I set up all my certificates and keys today and am trying to run my project on my iPhone. I'm encountering this strange error:

Your mobile device has encountered an unexpected error (0xE800003A) during the install phase: Verifying application

Poking around the Apple Developer forums, I've attempted to set new certificates and provisioning profiles as well as editing Info.plist, but no matter what I do I can't seem to run the app on my device.

The only think I can currently think of is that my project name in Xcode differs slightly from my development provisioning profile (it uses a question mark), but I've named it according to Apple's conventions: com.mycompany.myapp, so I'm unsure if that's the problem.

Any ideas?

Edit: I've hard restarted the phone, rebooted Xcode, cleaed my targets, set up a new wildcard App ID and respective provisioning profile and still nothing. Any other ideas?

+2  A: 

You should create a wildcard app ID; com.mycompany.*. That may help.

Ben Gottlieb
+2  A: 

I've encountered this on many occasions.
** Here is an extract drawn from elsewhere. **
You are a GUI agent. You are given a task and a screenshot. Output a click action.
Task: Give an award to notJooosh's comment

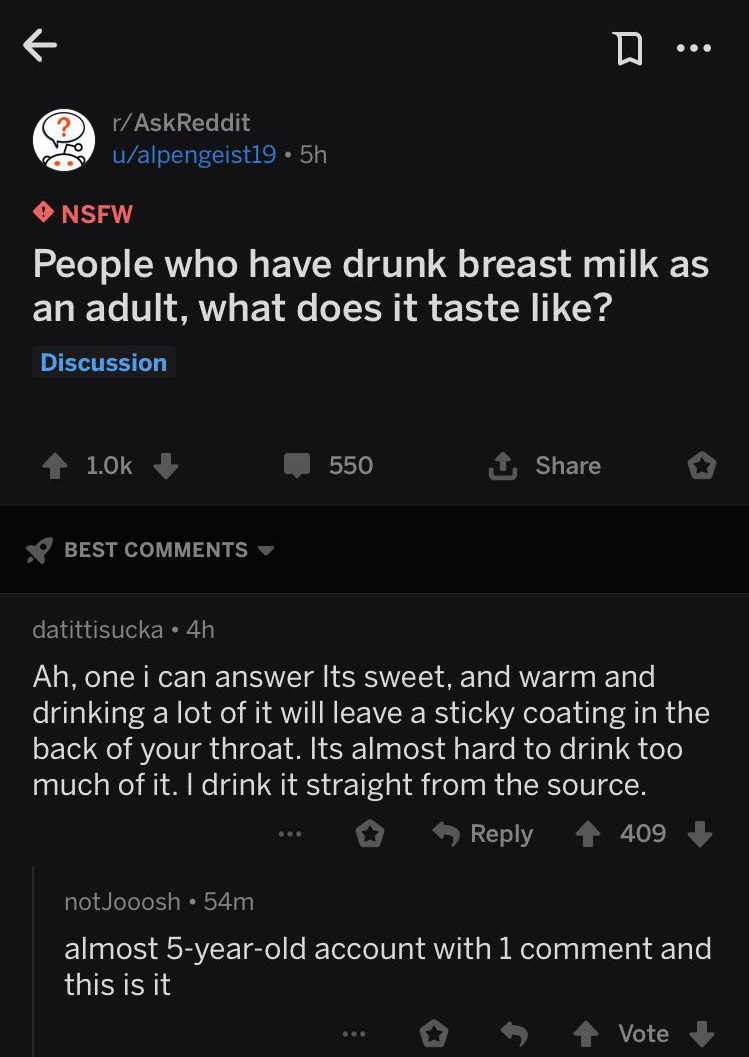pyautogui.click(x=435, y=1034)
What i do is clean all targets, shut down xcode, and hard reboot my phone.

Lounges
+1  A: 

This is a different error than the more common problem of getting the cert wrong...

Restore the phone (using the XCode Organizer to reload the latest OS), to be safe do not restore from backup when you sync with iTunes the first time (it'll still keep your number when you sync even if you don't use the backup). I've had to do this a very few times, the last one was when it was in the middle of deployment when I unhooked the phone from the cable (had to answer a call).
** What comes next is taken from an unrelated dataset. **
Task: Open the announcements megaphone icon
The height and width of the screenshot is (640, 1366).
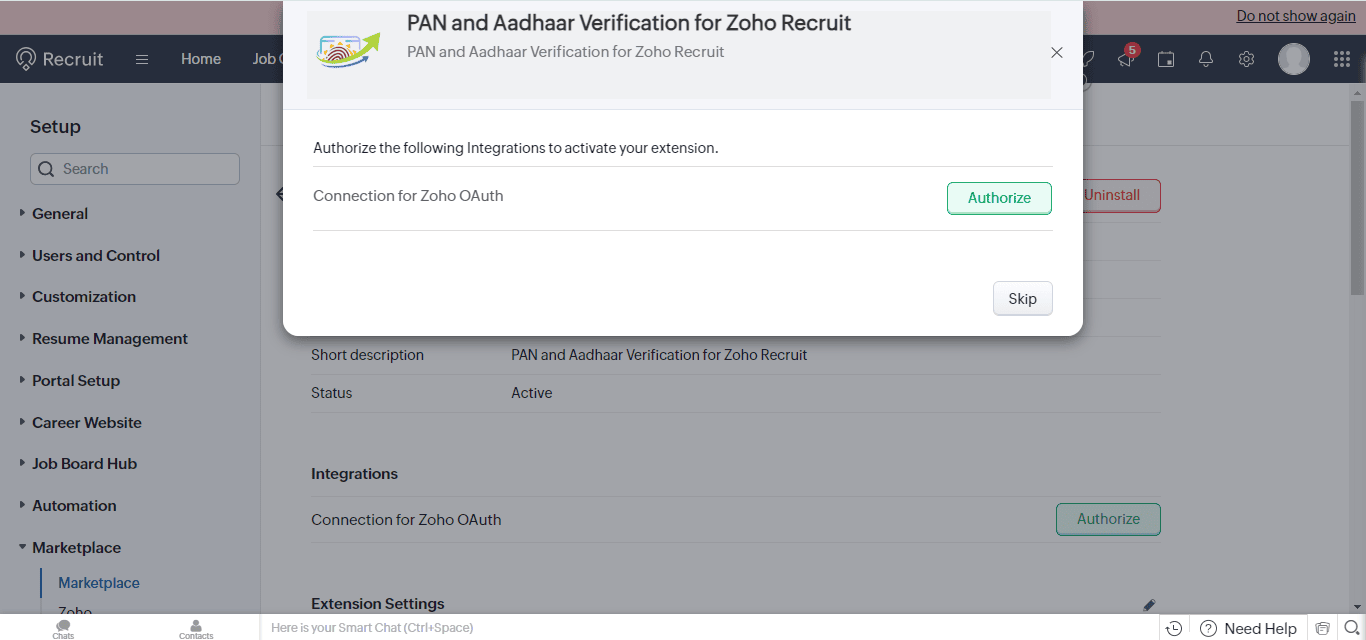Action: [1125, 59]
Try the reboot (of the phone) first, hooking it up with XCode off. But if that does not solve things, restore is the way.

Kendall Helmstetter Gelner
+1  A: 

The console tab in the XCode Organizer sometimes gives helpful hints as to what happens during the install phase. In one case my problem was my app already existing on the phone. I deleted my app and the install succeeded.
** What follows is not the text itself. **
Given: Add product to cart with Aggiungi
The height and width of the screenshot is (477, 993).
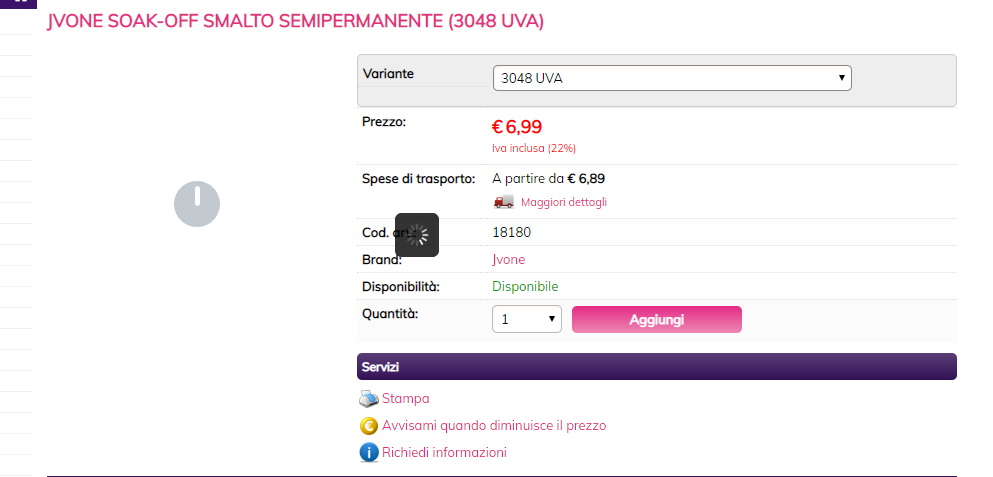Looking at the screenshot, I should (x=657, y=319).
Regardless, it looks like a lot of error messages are bundled into this one cryptic message and to really diagnose what is going on, I found the Console tab very useful...

keremk
+1  A: 

One other thing to try is reinstalling the iPhone SDK. I ran into an error like this when I first got my developer key and this was the only way around.

drewh
A: 

Just want to say to everyone, when you go to edit Targets-> be sure to set "configuration" in the top left corner to "All Configurations" or the correct config you are building for (Debug or Release). You might think you have things set correctly but it will be for the wrong configuration.

A: 

I've seen that error on a correctly provisioned device that has had success installing apps from XCode before, and I've had luck restarting the device and trying again. Maybe that will help.

rpj
A: 

Try running in Release mode instead of Debug. I have a working project with this problem. No idea what the issue was, but running it in Release mode works, but Debug mode produces the error code.

Airsource Ltd
+4  A: 

It turned out that I had 2 certs in keychain that were simultaneously overwriting each other! I hope this helps people in the future.

Bryan Woods
A: 

I have a support ticket open with Apple dev support for the same problem, and (FWIW) I'll post their recommendations if and when they can get my toolchain working.

A: 

Try this: (source: http://ephemera.lifewithalacrity.com/iphone_development/)

Even though this is supposedly only for Distribution builds, it helped me to be able to install my Debug version on my iPhone again, after it mysteriously broke yesterday.

"just triple check that all the code signing in your project properties are clear or default"

Note, this is the PROJECT properties as opposed to the TARGET properties. I set my Code Signing Provisioning Profile back to the default and removed the Code Signing Identity string.